2. The authorized capital stock of CBAC consists of [50,000,000] shares of CBAC Common Stock and [5,000,000] shares of CBAC Preferred Stock.
3. The execution and delivery of the Agreement and compliance with its terms, and consummation of the transactions contemplated thereby, do not and will not violate or contravene any provision of the Articles of Incorporation or Bylaws of CBAC.
4. In accordance with the Laws of the State of Delaware, the Amended and Restated Certificate of Incorporation of CBAC, and the Bylaws of CBAC and pursuant to resolutions duly adopted by its Board of Directors and stockholders, the Agreement has been duly adopted and approved by the Board of Directors of CBAC and by the stockholders of CBAC at the Stockholders’ Meeting.

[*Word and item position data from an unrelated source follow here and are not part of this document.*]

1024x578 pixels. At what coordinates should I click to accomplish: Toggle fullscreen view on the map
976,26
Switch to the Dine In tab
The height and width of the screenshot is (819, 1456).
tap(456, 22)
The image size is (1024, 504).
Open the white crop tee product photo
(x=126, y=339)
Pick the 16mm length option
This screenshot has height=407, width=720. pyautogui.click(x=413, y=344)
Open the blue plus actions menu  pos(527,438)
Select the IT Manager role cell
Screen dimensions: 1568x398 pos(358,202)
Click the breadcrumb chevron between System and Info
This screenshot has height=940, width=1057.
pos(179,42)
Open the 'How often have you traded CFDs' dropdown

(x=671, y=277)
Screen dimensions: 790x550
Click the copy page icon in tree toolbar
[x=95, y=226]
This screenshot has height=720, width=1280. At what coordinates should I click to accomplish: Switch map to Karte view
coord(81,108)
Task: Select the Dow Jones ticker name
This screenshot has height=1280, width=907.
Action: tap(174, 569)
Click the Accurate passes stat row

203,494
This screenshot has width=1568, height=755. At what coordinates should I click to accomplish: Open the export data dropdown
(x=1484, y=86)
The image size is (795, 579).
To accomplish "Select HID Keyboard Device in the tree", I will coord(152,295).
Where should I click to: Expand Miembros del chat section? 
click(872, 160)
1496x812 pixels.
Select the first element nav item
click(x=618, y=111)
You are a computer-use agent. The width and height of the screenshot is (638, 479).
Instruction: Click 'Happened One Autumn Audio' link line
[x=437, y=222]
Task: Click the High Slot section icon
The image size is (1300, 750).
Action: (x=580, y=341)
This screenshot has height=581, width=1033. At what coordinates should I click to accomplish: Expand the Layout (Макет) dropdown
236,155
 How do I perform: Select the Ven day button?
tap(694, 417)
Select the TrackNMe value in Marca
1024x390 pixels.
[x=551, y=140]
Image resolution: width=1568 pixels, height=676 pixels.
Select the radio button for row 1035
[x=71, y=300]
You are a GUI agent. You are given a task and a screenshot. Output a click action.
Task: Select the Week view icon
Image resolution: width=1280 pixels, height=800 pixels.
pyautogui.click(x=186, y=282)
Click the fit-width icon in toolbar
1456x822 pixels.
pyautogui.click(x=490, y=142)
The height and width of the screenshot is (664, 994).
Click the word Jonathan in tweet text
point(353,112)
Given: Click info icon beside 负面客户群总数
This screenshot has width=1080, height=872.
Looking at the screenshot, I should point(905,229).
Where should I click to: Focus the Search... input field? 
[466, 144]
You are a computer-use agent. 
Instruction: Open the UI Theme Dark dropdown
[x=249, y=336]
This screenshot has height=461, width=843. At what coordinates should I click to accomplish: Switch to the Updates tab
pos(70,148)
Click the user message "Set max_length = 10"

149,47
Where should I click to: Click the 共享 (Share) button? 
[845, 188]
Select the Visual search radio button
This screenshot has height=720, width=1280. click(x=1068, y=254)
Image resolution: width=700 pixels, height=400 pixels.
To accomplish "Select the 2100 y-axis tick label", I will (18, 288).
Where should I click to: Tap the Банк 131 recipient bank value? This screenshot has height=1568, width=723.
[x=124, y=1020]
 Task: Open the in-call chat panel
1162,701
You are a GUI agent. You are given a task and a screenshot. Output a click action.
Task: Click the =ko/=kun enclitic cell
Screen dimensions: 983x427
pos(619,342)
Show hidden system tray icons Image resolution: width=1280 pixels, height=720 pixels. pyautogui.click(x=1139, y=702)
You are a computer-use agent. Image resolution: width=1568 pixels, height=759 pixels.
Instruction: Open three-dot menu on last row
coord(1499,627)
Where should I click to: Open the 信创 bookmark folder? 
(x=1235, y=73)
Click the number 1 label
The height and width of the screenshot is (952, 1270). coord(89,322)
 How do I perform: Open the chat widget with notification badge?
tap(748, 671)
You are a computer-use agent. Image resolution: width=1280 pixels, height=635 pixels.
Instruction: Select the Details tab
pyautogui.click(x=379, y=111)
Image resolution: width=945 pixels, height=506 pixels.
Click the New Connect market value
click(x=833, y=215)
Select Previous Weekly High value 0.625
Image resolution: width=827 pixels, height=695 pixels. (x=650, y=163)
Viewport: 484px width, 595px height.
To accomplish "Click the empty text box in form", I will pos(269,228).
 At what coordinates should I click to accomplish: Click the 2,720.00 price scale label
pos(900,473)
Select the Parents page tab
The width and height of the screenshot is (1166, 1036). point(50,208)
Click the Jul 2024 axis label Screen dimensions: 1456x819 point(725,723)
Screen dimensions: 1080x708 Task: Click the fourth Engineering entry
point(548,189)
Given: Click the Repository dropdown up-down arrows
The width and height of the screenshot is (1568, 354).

5. The Agreement has been duly and validly executed and delivered by CBAC and, assuming valid authorization, execution, and delivery by BOE, constitutes a valid and binding agreement of CBAC enforceable in accordance with its terms, except as enforceability may be limited by bankruptcy, insolvency, reorganization, or similar laws affecting creditors’ rights generally, provided, however, that we express no opinion as to the availability of equitable remedies.
6. The shares of the $.01 par value common stock of CBAC to be issued to the stockholders of BOE as contemplated by the Agreement have been duly and validly authorized for issuance, have been duly and validly registered under the Securities Act of 1933, as amended, and when delivered to the stockholders of CBAC pursuant to the Agreement following consummation of the Merger will be duly and validly issued, fully paid and non-assessable, free of any preemptive or other similar rights.